Left-wing MP Jeremy Corbyn has narrowly made it onto the ballot paper for the Labour leadership contest after a tense final morning before nominations closed.

The socialist backbencher secured 36 nominations by his colleagues at the last moment in a photo-finish countdown that gripped Westminster.

Mr Corbyn was still seven nominations short with an hour to go before the noon Monday deadline, and still three nominations short with 10 minutes to go.

A last minute burst of MPs into Labour’s parliamentary offices, where nominations were delivered in person, put the Islington North MP just over the line.

The final MP to deliver their nomination for Mr Corbyn was reported to be Oxford East MP Andrew Smith. Other last minute additions include Chi Onwurah and Neil Coyle.

Many of those who nominated Mr Corbyn said they were doing so to broaden the terms of debate in the Labour party rather than because they supported him for leader.
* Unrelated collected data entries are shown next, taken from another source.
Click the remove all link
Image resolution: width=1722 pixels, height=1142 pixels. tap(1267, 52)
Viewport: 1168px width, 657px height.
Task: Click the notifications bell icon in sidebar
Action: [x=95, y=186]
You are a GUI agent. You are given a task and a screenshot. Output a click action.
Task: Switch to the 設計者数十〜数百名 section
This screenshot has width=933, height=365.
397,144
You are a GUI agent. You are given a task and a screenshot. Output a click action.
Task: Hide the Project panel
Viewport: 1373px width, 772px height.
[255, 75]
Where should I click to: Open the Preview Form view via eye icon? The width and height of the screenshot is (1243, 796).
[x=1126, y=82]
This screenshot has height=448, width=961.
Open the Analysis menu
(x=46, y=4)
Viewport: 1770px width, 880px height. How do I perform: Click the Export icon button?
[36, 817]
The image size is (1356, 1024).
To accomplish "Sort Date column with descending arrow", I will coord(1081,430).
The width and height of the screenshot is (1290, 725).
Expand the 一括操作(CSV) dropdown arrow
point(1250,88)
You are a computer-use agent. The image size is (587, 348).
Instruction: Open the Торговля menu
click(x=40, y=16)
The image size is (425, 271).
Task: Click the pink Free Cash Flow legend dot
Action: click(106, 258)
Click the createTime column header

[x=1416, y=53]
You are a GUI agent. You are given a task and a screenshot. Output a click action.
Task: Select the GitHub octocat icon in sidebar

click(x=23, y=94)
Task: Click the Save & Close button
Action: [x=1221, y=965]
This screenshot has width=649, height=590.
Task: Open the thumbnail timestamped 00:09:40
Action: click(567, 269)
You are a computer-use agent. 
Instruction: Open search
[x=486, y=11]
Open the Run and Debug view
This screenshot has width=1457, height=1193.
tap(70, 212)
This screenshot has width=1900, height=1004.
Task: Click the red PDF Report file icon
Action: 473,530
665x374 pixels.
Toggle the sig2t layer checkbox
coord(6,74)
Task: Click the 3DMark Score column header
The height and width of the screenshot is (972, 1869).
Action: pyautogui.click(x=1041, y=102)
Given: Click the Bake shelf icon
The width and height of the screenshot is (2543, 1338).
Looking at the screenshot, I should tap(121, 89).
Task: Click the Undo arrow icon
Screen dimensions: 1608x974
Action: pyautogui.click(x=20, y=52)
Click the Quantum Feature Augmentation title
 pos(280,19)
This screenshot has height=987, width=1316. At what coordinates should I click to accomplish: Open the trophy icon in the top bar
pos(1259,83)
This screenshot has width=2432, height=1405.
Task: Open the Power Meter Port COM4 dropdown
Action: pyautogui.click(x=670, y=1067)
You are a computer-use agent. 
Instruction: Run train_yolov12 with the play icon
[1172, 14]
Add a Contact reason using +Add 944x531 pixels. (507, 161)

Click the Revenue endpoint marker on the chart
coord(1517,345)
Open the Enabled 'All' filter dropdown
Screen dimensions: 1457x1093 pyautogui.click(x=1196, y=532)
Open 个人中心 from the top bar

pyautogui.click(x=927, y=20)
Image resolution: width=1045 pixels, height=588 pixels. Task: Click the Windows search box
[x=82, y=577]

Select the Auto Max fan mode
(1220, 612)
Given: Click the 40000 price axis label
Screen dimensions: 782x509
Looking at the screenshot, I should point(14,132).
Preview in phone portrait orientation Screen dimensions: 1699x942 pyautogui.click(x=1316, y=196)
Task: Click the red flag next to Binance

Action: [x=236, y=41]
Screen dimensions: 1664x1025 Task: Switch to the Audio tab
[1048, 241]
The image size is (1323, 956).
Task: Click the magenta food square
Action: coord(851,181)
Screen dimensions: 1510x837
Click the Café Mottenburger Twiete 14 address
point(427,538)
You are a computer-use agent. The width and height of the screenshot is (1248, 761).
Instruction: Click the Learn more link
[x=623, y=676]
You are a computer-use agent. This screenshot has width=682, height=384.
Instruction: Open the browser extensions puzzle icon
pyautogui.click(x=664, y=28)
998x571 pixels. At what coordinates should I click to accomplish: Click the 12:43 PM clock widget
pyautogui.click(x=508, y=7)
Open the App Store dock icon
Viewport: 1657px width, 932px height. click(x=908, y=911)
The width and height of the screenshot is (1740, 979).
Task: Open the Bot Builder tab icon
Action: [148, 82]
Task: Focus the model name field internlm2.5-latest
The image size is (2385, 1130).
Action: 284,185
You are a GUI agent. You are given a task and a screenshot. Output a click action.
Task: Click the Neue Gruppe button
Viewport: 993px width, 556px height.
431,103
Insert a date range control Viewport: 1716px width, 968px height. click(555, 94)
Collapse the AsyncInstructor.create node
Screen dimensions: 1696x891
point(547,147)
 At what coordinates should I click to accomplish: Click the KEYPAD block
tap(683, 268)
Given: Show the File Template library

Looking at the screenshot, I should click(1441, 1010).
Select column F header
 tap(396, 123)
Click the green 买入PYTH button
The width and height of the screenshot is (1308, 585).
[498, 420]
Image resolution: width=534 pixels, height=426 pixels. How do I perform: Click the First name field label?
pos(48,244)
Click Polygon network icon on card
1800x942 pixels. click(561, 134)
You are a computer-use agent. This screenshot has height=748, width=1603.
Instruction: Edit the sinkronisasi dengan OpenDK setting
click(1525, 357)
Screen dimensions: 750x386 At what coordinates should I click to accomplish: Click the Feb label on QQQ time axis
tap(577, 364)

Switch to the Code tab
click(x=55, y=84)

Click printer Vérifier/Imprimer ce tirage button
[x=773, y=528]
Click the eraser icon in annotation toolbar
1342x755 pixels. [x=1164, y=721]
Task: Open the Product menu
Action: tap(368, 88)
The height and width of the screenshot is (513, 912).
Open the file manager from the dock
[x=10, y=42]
He also picked up nominations from a number of people who had formerly backed Mary Creagh, who withdrew from the leadership contest.

The left-winger now joins Andy Burnham, Yvette Cooper, and Liz Kendall in the final contest. The three other candidates had already secured the required 35 nominations with 66, 56, and 40 respectively.

The difficulty for Mr Corbyn finding support in Labour’s parliamentary party comes despite a grassroots straw poll last week by the LabourList website giving him a huge lead amongst ordinary members.

He polled 47 per cent to Andy Burnham's 13 per cent, with other candidates trailing them both.

The left-winger is standing on an anti-austerity platform and wants to re-open the discussion about why Labour lost the election.

The high parliamentary threshold of support was introduced by Ed Miliband at the same time as he brought in the one-member, one-vote system for electing leaders.

 

With nominations closed there will be a campaign period, followed by an election of all Labour members, opt-in affiliated trade unionists, and registered supporters outside the party.

The election will be conducted using the ‘alternative vote’ system in which voters rank candidates in order of preference.

Yvette Cooper will today also launch her ambition to end child poverty within a generation, a promise she is excepted to make the centrepiece of her campaign.

In a speech she will say Labour would compel the Office for Budget Responsibility to assess the impact of all policies of child poverty, putting it at the heart of all spending decisions.

Bookies William Hill have Andy Burnham at 5/6, Liz Kendall at 5/2, Yvette Cooper at 3/1, and Jeremy Corbyn at 50/1 to be next leader.